Shoot me your best book recommendations. And as an entertainment aside, has anyone actually been into a movie theater since last year? Or knows of any decent movie even?

Another horribly gray and cloudy day. I’m thinking the sun is in hiding.

17 thoughts on “Got Any (What’s Left of) Summer Beach Read Ideas?

    1. Virginia has written lots of books, none of which I’ve read. She wrote religion based books for a while, no?

  1. I used to insist upon having a REAL book in hand, but after accidentally buying a book in Kindle format, I became a fan. I usually read a few books at a time. Right now, a paperback (Red Sky at Morning), an autobiography in hardback and a so-far non-thrilling Thriller e-book on Kindle. I’ve become a big fan of Libby, the free service by which you can check books out of the library online. Love reading on my device at night as you can read in the dark. The only con is reading outside on hot days as the device overheats.
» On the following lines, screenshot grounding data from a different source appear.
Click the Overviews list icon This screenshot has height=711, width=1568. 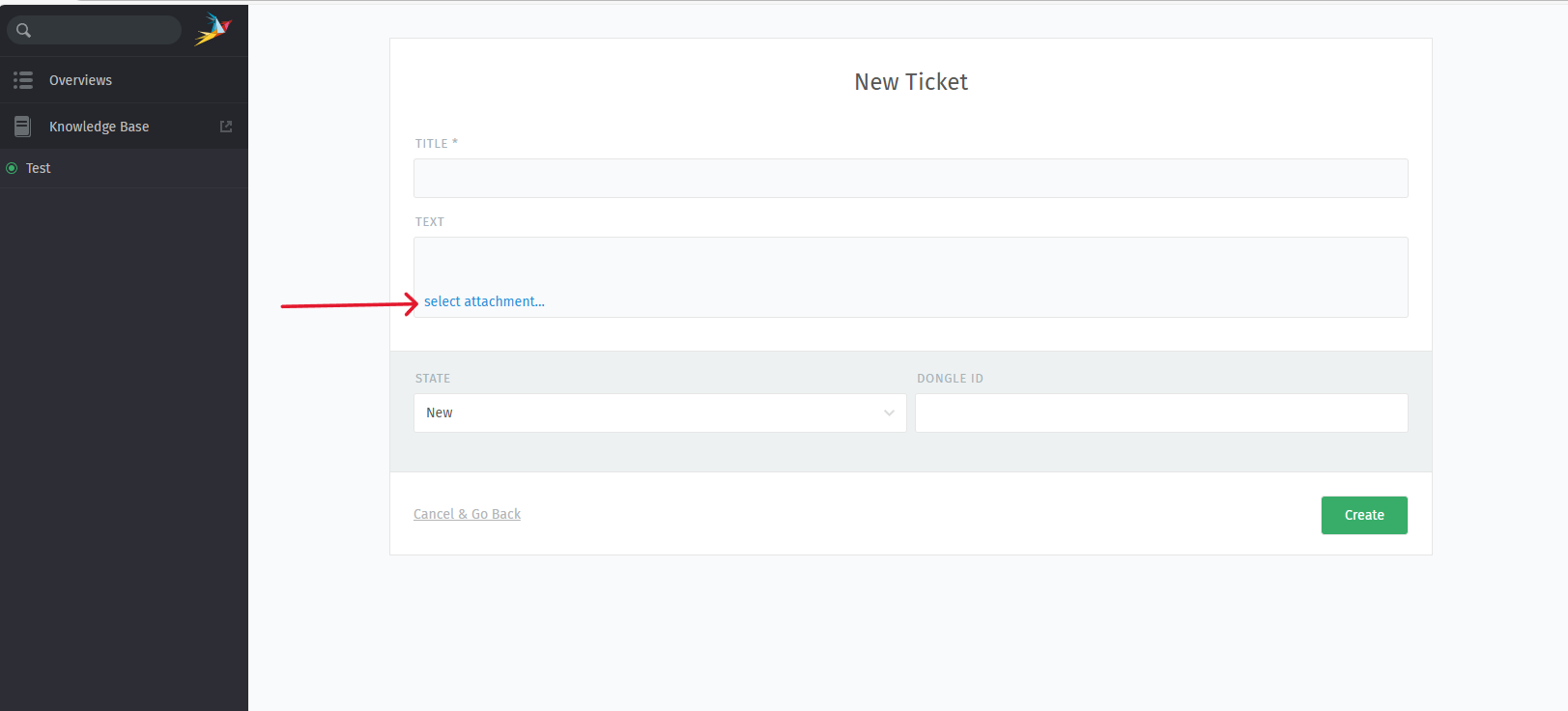[x=23, y=80]
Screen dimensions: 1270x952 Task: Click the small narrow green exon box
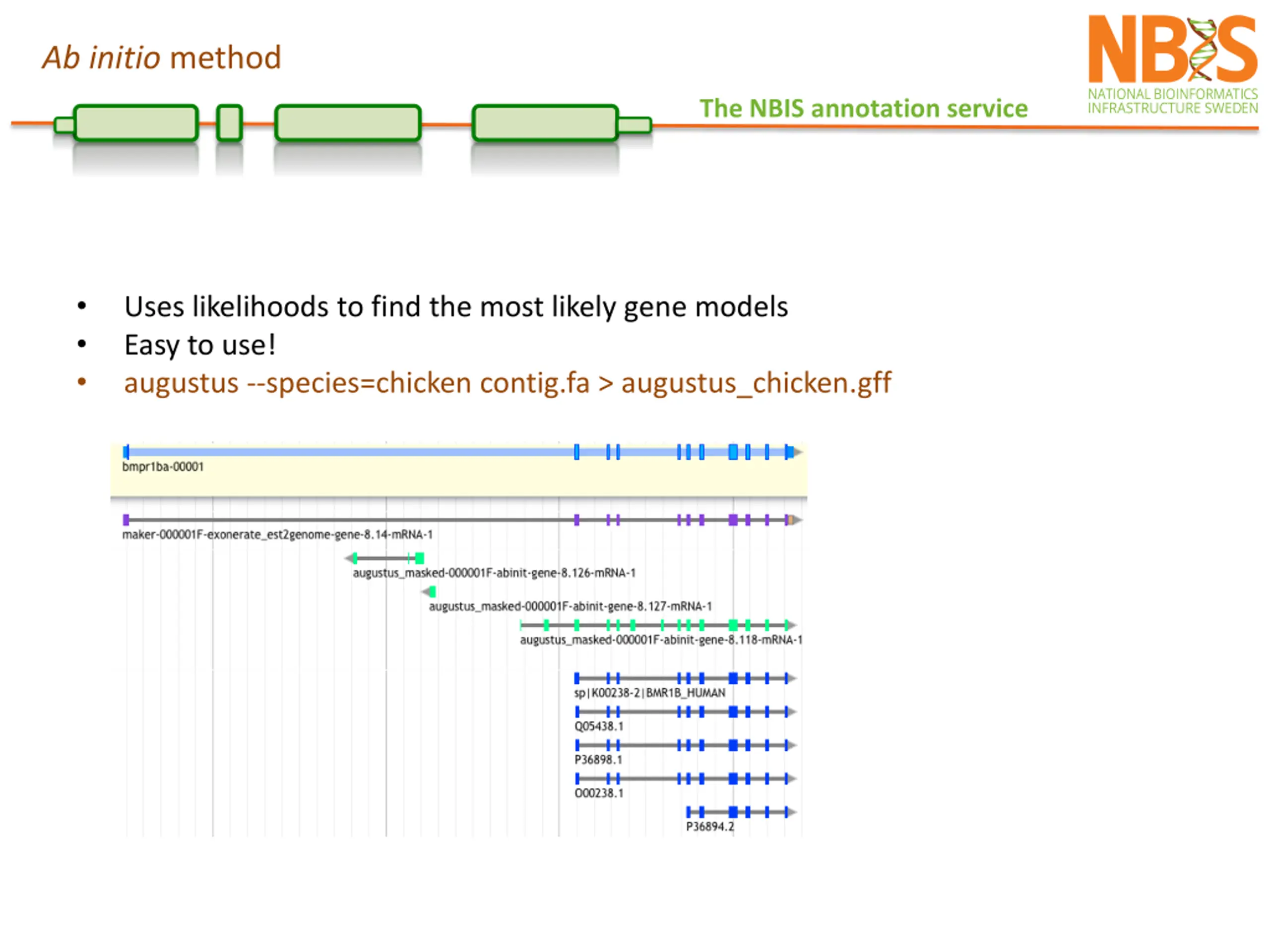tap(230, 123)
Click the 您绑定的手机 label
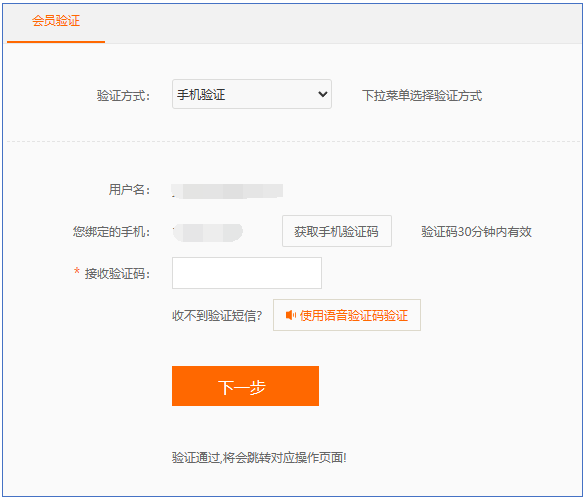The height and width of the screenshot is (501, 588). pos(111,232)
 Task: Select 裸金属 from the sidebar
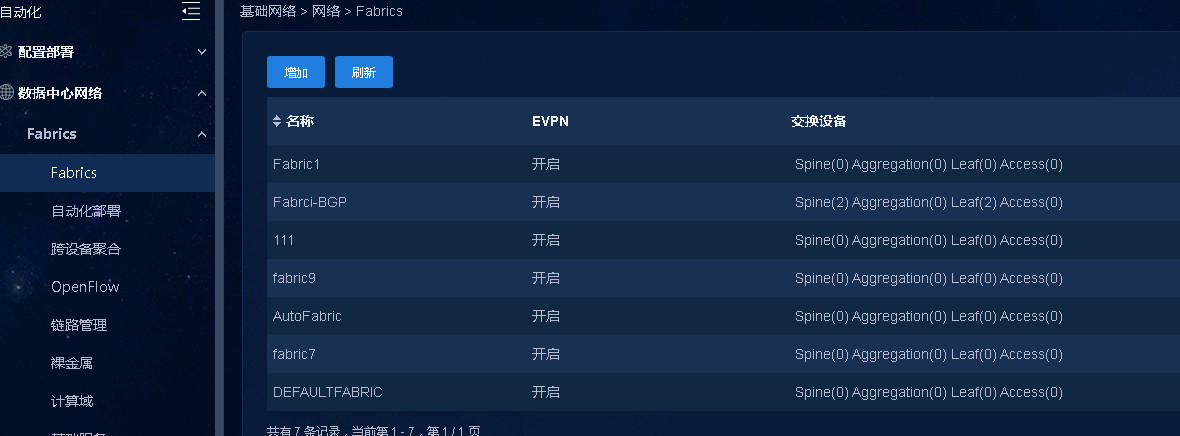point(72,363)
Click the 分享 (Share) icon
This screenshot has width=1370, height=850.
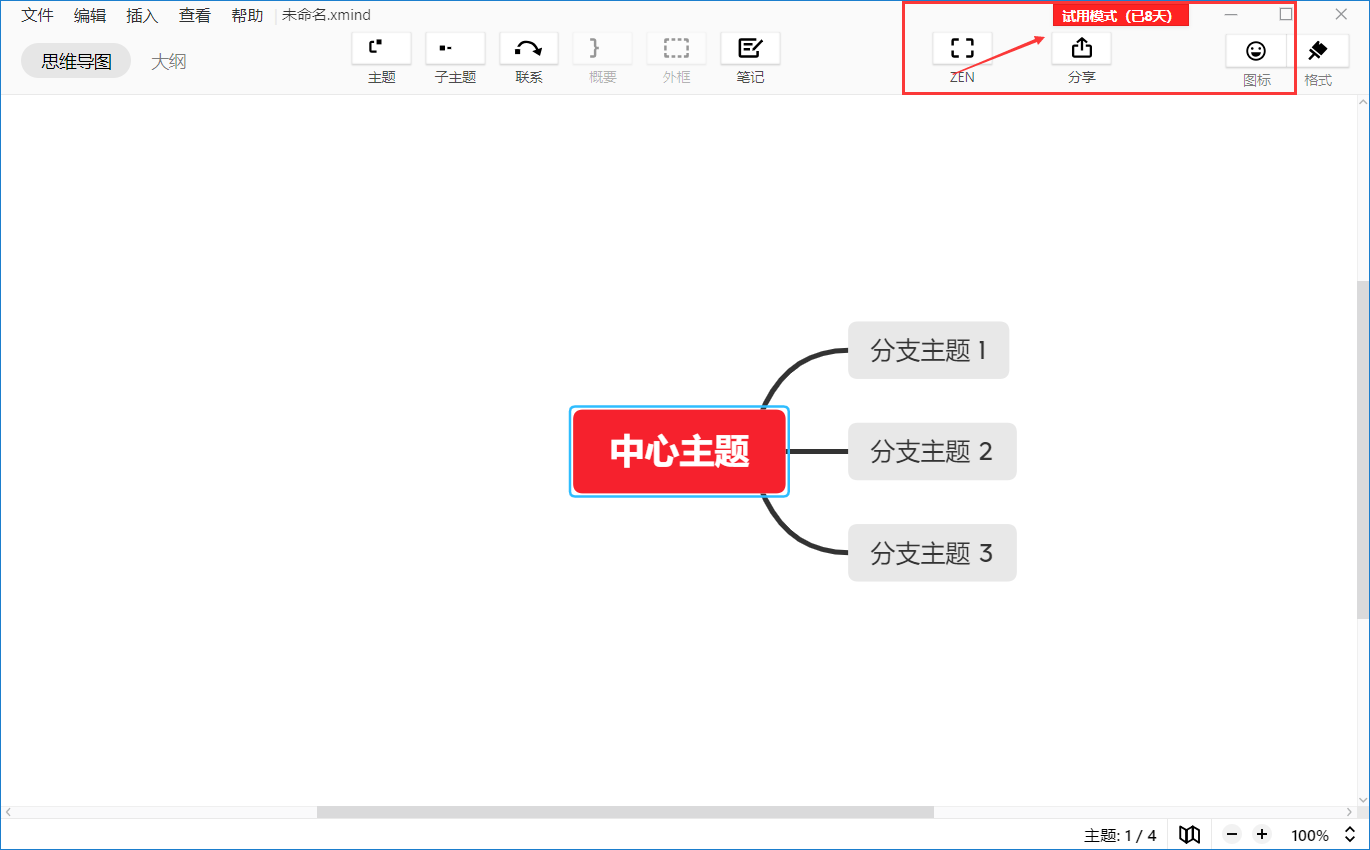click(x=1081, y=47)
No threat of that today!
    It’s been a while since a read an outstanding book, so I’m waiting for some good recommendations…

    1. I tried reading on a Kindle and didn’t like it.
      I don’t know Libby. Actually I know a woman named Libby but I don’t know the online library service Libby. I’ll check it out.
      I gifted my mother an iPad and an Audible account because she was having trouble seeing the small type in books (yet insisted she could still drive!) and she’d whip through two or three books a month. Because the Audible account was from my Amazon Prime account, I “inherited” all the books she downloaded. It was fun listening to a good book although the “read” was only as good as the narrator. And believe me, plenty of lousy voices are hired to read other people’s books.
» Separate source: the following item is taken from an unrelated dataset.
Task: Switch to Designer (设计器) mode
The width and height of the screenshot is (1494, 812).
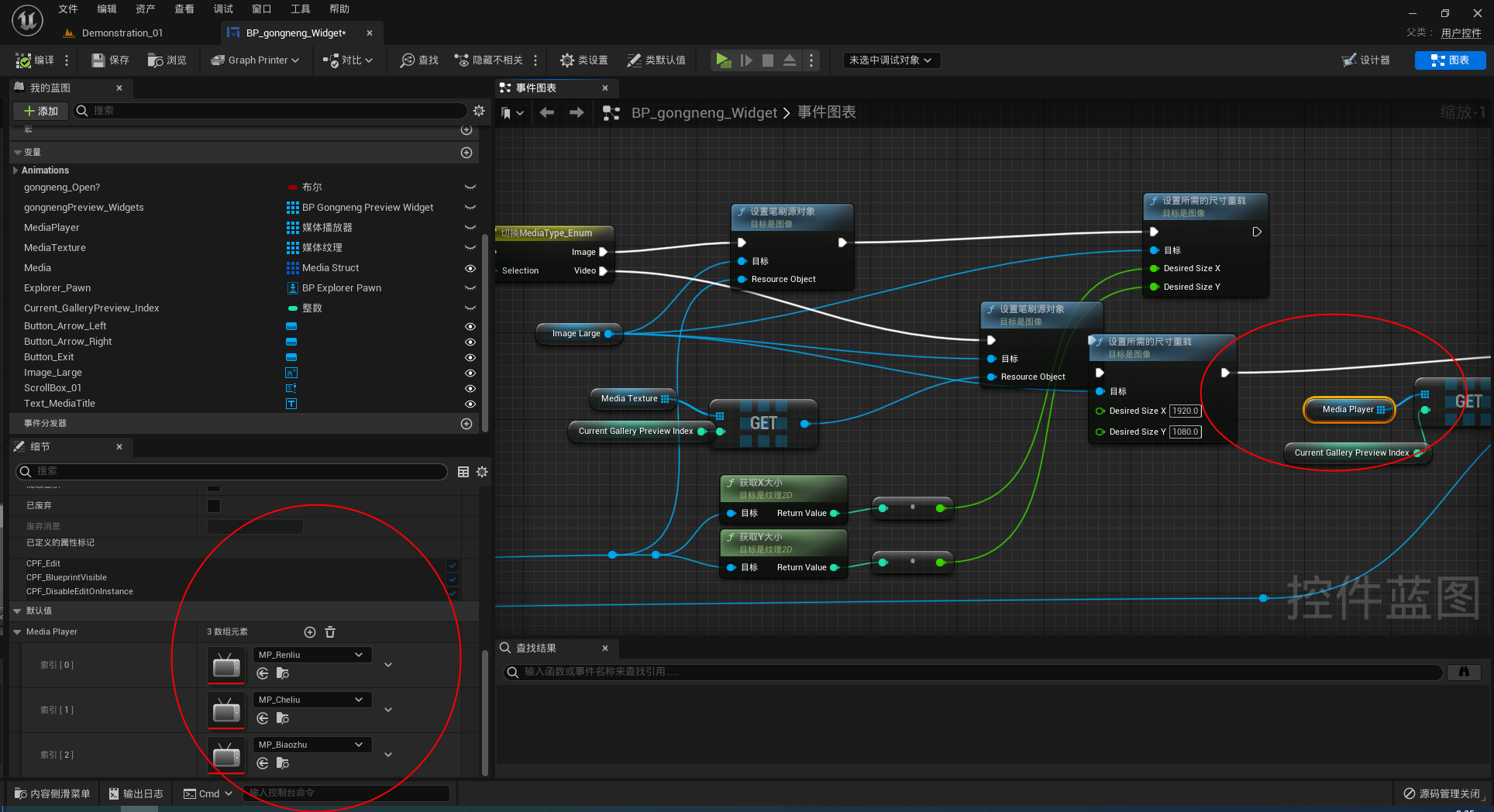Action: [x=1366, y=60]
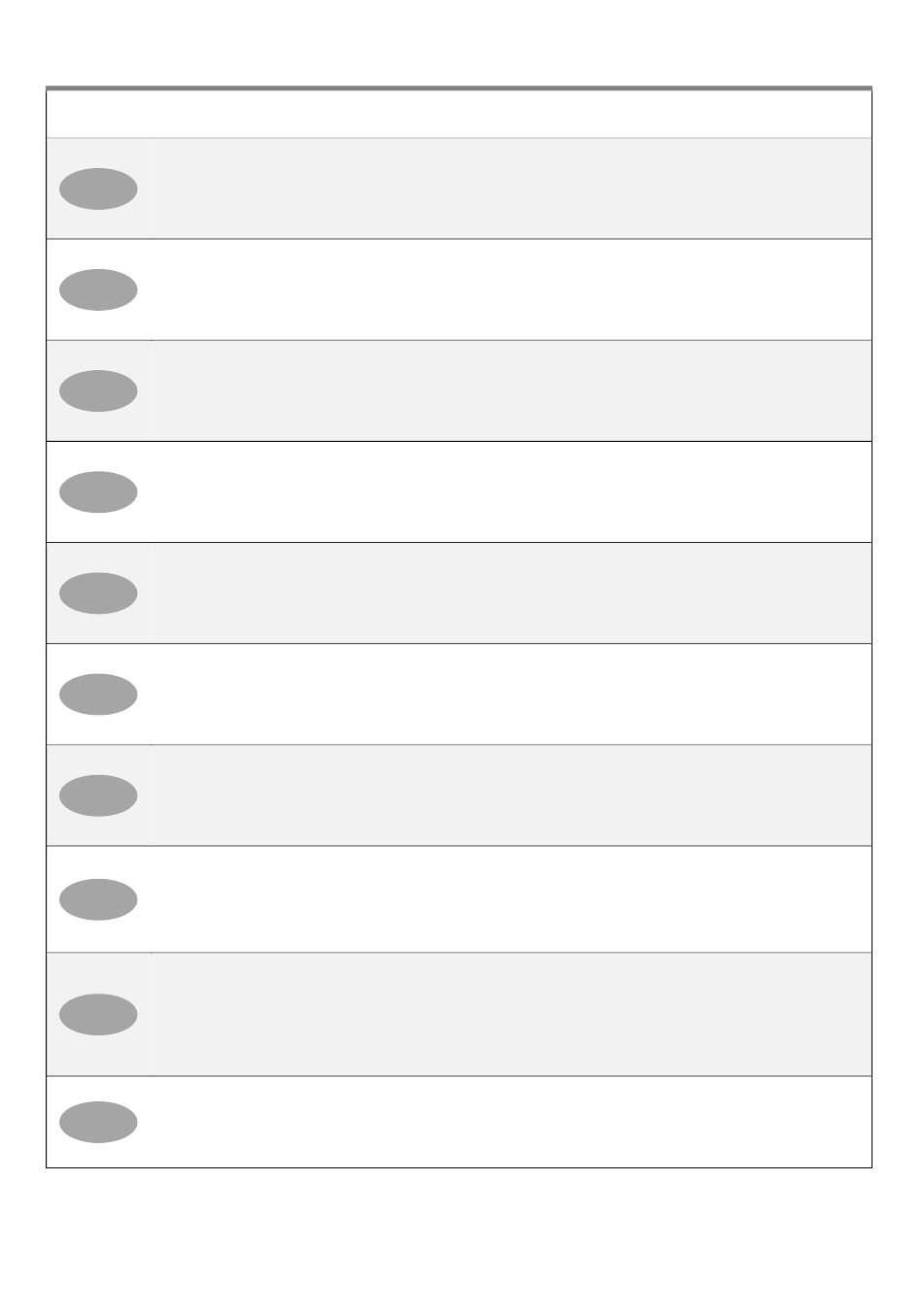Click the blank content cell of second row

[511, 289]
      Hopefully lots of people will chime in today with ideas.

  2. The Splendid And the Vile is a wonderful summer read!

    [Ed. addition: link to book at Amazon.]

    The Splendid and the Vile: A Saga of Churchill, Family, and Defiance During the Blitz

  3. Agree. The Splendid & the Vile (and any of Erik Larson’s books), anything by Louise Penny or Elizabeth Strout, Rules of Civility & A Gentleman from Moscow by Amor Towles, Little by Edward Carey or The Engineer’s Wife by Tracy Wood

  4. If a hard-boiled detective novel from the mid 20th century suits your mood, Raymond Chandler is excellent and a page-turner. I have his tomb of short-stories (all 1,299 pages of it) and it would make great beach reaching except for being so thick. Another Ross MacDonald is another hard-boiled detective writer in the same vein. Both turn out page-turners.

    The West Harrison Library looks very nice.

  5. I can recommend Sharon Kay Penman’s “The Sunne in Splendour” it is engrossing. You will come to care for the characters & it is big – I love big books that I don’t want to end.

  6. did you read, Where the Crawdad’s Sing – Delia Owens
    Nomadland by Jessica Bruder – much better than the Movie in my opinion. Its fact not fiction.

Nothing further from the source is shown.